Item coordinate data
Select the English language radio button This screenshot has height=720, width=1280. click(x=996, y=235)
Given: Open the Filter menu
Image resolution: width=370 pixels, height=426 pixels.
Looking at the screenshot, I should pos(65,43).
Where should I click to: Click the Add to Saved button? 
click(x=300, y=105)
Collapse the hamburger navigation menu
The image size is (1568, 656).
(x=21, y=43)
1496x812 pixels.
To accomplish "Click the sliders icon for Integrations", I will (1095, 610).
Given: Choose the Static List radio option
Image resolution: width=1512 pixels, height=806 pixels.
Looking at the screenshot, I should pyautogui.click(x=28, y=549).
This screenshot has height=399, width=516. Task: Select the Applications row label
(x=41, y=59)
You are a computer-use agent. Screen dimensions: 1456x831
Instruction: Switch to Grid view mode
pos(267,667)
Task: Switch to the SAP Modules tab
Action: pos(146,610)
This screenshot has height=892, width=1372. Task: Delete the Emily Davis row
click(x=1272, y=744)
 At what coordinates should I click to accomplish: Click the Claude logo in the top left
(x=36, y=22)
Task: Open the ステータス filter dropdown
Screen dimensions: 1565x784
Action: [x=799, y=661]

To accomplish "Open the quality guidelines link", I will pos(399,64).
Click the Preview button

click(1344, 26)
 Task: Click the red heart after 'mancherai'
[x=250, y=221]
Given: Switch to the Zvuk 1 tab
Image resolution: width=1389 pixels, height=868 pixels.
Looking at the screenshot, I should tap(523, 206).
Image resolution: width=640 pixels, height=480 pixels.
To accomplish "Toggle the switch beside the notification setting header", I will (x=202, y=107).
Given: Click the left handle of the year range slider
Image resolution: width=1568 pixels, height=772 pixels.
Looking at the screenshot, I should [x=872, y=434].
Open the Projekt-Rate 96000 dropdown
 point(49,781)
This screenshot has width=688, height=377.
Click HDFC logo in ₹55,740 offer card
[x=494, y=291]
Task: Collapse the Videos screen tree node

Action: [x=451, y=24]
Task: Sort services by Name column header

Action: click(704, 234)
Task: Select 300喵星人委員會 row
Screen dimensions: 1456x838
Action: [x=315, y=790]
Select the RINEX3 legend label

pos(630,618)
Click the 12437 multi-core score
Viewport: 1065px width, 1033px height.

What to do:
Render every one of the rows above as a Markdown table with the columns "No." and "Line", numbering each line in order and skipping blank lines.

Expected answer:
| No. | Line |
|---|---|
| 1 | Select the English language radio button This screenshot has height=720, width=1280. click(x=996, y=235) |
| 2 | Given: Open the Filter menu |
| 3 | Image resolution: width=370 pixels, height=426 pixels. |
| 4 | Looking at the screenshot, I should pos(65,43). |
| 5 | Where should I click to: Click the Add to Saved button?  |
| 6 | click(x=300, y=105) |
| 7 | Collapse the hamburger navigation menu |
| 8 | The image size is (1568, 656). |
| 9 | (x=21, y=43) |
| 10 | 1496x812 pixels. |
| 11 | To accomplish "Click the sliders icon for Integrations", I will (1095, 610). |
| 12 | Given: Choose the Static List radio option |
| 13 | Image resolution: width=1512 pixels, height=806 pixels. |
| 14 | Looking at the screenshot, I should pyautogui.click(x=28, y=549). |
| 15 | This screenshot has height=399, width=516. Task: Select the Applications row label |
| 16 | (x=41, y=59) |
| 17 | You are a computer-use agent. Screen dimensions: 1456x831 |
| 18 | Instruction: Switch to Grid view mode |
| 19 | pos(267,667) |
| 20 | Task: Switch to the SAP Modules tab |
| 21 | Action: pos(146,610) |
| 22 | This screenshot has height=892, width=1372. Task: Delete the Emily Davis row |
| 23 | click(x=1272, y=744) |
| 24 |  At what coordinates should I click to accomplish: Click the Claude logo in the top left |
| 25 | (x=36, y=22) |
| 26 | Task: Open the ステータス filter dropdown |
| 27 | Screen dimensions: 1565x784 |
| 28 | Action: [x=799, y=661] |
| 29 | To accomplish "Open the quality guidelines link", I will pos(399,64). |
| 30 | Click the Preview button |
| 31 | click(1344, 26) |
| 32 |  Task: Click the red heart after 'mancherai' |
| 33 | [x=250, y=221] |
| 34 | Given: Switch to the Zvuk 1 tab |
| 35 | Image resolution: width=1389 pixels, height=868 pixels. |
| 36 | Looking at the screenshot, I should tap(523, 206). |
| 37 | Image resolution: width=640 pixels, height=480 pixels. |
| 38 | To accomplish "Toggle the switch beside the notification setting header", I will (x=202, y=107). |
| 39 | Given: Click the left handle of the year range slider |
| 40 | Image resolution: width=1568 pixels, height=772 pixels. |
| 41 | Looking at the screenshot, I should [x=872, y=434]. |
| 42 | Open the Projekt-Rate 96000 dropdown |
| 43 |  point(49,781) |
| 44 | This screenshot has width=688, height=377. |
| 45 | Click HDFC logo in ₹55,740 offer card |
| 46 | [x=494, y=291] |
| 47 | Task: Collapse the Videos screen tree node |
| 48 | Action: [x=451, y=24] |
| 49 | Task: Sort services by Name column header |
| 50 | Action: click(704, 234) |
| 51 | Task: Select 300喵星人委員會 row |
| 52 | Screen dimensions: 1456x838 |
| 53 | Action: [x=315, y=790] |
| 54 | Select the RINEX3 legend label |
| 55 | pos(630,618) |
| 56 | Click the 12437 multi-core score |
| 57 | Viewport: 1065px width, 1033px height. |